Why transportation and logistics costs are more than just the sum of fuel prices
Transportation and logistics are essential for companies all across the country, yet many C-suite executives have little to no training in the transportation and logistics fields. As a result, some executives have an unrealistic view when it comes to their transportation budget. Unfortunately, without the training they need, they fail to understand how the industry’s costs are tied to far more than just the current price of fuel. Case in point: two of the nation’s largest logistics providers, UPS and FedEx, have announced new fuel surcharges even though the price of gas continues to decrease.
At Choptank Transport, we are often asked why shipping costs aren't lowering along with the gas pump prices. To understand the real costs in the logistics arena, an understanding of how all the working parts contribute to the final pricing is required. The transportation industry’s expenses include several other factors beyond just the fuel in their vehicles.
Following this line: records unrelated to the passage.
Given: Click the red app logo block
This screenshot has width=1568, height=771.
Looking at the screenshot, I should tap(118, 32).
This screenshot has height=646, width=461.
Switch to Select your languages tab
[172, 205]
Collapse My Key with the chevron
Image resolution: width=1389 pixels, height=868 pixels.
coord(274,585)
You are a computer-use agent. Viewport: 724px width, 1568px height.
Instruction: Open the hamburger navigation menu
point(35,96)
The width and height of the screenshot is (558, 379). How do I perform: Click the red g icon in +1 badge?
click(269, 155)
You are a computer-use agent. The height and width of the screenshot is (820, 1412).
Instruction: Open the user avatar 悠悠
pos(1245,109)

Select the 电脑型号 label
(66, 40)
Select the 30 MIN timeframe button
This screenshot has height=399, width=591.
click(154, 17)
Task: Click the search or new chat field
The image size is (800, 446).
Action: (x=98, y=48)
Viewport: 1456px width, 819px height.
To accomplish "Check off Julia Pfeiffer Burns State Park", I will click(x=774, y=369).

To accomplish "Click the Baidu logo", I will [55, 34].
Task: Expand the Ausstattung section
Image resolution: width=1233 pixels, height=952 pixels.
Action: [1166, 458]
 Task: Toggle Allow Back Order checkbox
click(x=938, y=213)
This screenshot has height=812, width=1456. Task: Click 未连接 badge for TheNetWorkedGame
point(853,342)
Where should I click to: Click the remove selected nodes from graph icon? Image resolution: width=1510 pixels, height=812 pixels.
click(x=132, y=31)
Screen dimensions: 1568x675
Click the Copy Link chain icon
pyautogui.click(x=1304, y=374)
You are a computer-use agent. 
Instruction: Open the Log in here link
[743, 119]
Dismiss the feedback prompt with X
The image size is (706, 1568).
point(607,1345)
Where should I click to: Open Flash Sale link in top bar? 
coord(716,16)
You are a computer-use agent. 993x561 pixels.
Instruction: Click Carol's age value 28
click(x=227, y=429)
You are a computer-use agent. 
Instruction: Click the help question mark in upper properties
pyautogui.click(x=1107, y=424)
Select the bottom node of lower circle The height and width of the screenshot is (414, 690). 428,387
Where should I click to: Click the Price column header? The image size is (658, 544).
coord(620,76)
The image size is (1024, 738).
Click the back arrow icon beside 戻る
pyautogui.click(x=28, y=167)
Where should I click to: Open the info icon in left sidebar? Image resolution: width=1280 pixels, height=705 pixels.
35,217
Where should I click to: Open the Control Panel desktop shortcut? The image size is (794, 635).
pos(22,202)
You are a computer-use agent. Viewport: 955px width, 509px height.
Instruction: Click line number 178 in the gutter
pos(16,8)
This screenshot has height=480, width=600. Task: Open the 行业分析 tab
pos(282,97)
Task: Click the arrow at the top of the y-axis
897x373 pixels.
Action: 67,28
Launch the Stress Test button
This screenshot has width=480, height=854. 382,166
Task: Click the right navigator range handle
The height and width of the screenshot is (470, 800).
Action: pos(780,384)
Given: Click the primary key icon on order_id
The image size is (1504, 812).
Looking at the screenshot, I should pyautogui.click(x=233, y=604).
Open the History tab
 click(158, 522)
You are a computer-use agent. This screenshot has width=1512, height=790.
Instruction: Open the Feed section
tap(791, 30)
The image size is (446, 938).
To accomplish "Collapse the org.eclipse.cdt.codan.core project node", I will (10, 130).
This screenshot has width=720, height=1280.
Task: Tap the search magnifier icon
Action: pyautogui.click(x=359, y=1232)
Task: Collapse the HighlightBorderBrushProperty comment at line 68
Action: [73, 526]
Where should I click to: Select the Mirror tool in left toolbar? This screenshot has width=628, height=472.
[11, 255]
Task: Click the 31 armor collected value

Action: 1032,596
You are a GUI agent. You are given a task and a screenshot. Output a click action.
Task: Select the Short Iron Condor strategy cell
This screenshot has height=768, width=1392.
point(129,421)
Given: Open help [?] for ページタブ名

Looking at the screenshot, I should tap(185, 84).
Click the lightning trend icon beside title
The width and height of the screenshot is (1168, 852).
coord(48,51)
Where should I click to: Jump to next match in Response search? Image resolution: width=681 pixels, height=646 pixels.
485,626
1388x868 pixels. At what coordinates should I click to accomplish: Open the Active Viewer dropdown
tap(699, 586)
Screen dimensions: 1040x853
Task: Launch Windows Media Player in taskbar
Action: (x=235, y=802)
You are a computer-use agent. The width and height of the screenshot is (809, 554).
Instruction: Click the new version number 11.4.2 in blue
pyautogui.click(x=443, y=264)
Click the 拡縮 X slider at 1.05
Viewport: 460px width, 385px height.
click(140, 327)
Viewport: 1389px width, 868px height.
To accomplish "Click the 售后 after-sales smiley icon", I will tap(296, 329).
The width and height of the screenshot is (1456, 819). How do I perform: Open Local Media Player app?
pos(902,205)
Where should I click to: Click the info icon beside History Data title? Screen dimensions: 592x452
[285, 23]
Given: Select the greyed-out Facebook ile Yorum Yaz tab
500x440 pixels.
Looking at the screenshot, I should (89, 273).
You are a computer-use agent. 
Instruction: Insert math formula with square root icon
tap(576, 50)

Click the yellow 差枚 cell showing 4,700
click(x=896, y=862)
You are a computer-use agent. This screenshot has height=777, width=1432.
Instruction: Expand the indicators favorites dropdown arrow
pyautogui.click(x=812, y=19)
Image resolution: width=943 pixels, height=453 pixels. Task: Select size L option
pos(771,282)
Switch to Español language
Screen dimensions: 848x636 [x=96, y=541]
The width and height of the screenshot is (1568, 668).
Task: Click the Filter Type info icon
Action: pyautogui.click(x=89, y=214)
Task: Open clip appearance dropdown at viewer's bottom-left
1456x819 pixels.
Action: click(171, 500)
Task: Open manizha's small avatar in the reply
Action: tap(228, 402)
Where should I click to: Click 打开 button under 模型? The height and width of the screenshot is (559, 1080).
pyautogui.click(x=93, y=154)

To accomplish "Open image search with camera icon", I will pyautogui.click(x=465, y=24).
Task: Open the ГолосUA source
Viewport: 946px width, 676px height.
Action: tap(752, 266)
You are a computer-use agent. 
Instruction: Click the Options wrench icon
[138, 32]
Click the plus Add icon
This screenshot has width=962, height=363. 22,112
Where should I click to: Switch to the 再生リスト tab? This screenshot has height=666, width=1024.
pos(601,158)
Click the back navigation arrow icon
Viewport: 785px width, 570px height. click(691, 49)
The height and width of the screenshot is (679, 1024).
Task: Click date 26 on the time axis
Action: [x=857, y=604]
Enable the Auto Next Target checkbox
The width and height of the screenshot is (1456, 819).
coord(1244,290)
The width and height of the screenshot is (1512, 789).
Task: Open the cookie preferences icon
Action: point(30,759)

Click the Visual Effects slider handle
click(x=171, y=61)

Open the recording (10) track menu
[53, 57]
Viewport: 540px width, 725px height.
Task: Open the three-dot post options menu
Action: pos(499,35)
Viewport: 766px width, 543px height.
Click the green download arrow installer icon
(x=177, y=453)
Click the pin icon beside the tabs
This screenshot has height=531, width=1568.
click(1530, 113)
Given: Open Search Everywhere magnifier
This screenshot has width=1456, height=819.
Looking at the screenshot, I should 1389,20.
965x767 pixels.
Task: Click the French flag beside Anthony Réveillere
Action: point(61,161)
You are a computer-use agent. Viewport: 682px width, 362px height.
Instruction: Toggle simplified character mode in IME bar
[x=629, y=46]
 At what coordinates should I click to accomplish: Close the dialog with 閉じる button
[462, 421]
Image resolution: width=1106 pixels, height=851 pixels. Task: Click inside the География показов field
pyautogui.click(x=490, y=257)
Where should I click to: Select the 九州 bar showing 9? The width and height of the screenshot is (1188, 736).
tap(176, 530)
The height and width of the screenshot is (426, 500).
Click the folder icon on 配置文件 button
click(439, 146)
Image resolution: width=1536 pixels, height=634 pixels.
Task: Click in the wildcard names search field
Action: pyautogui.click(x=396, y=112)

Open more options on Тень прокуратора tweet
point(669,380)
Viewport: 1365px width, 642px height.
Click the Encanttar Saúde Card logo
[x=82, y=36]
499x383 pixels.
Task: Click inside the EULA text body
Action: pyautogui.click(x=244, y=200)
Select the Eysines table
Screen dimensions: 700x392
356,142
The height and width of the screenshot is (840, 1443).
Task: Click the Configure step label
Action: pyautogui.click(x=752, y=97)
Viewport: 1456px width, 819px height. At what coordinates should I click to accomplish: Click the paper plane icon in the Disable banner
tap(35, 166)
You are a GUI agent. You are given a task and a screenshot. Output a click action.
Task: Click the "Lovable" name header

Today’s transportation industry faces numerous challenges
As the global economy has grown, the transportation industry has struggled to keep up. Research shows more ships are entering our ports from overseas than ever before. In addition, these ships are also far larger than the ships of a generation ago, meaning they can hold more cargo and require more trucks for transporting it.
The transportation industry, however, is struggling to fill these trucks as the driver shortage persists, upsetting the balance between supply and demand.
Government regulation, for its part, has never been more stringent, further delaying the transportation process and reducing its overall capacity. All of these issues combine to negate the savings expected from the drop in fuel prices and are responsible for new surcharges across the country.
Making executives understand
Like the companies they run themselves, C-suite executives must realize their transportation expenses are not determined simply by the price of fuel, as the industry is far more complex than that. Instead, market price reflects supply and demand, as well as the effects of other factors like regulation, industry capacity, driver shortages and, finally, the price of fuel. These are the essential components of a service that companies across the nation depend on every single day.
Do you think the price of fuel will remain low in 2016?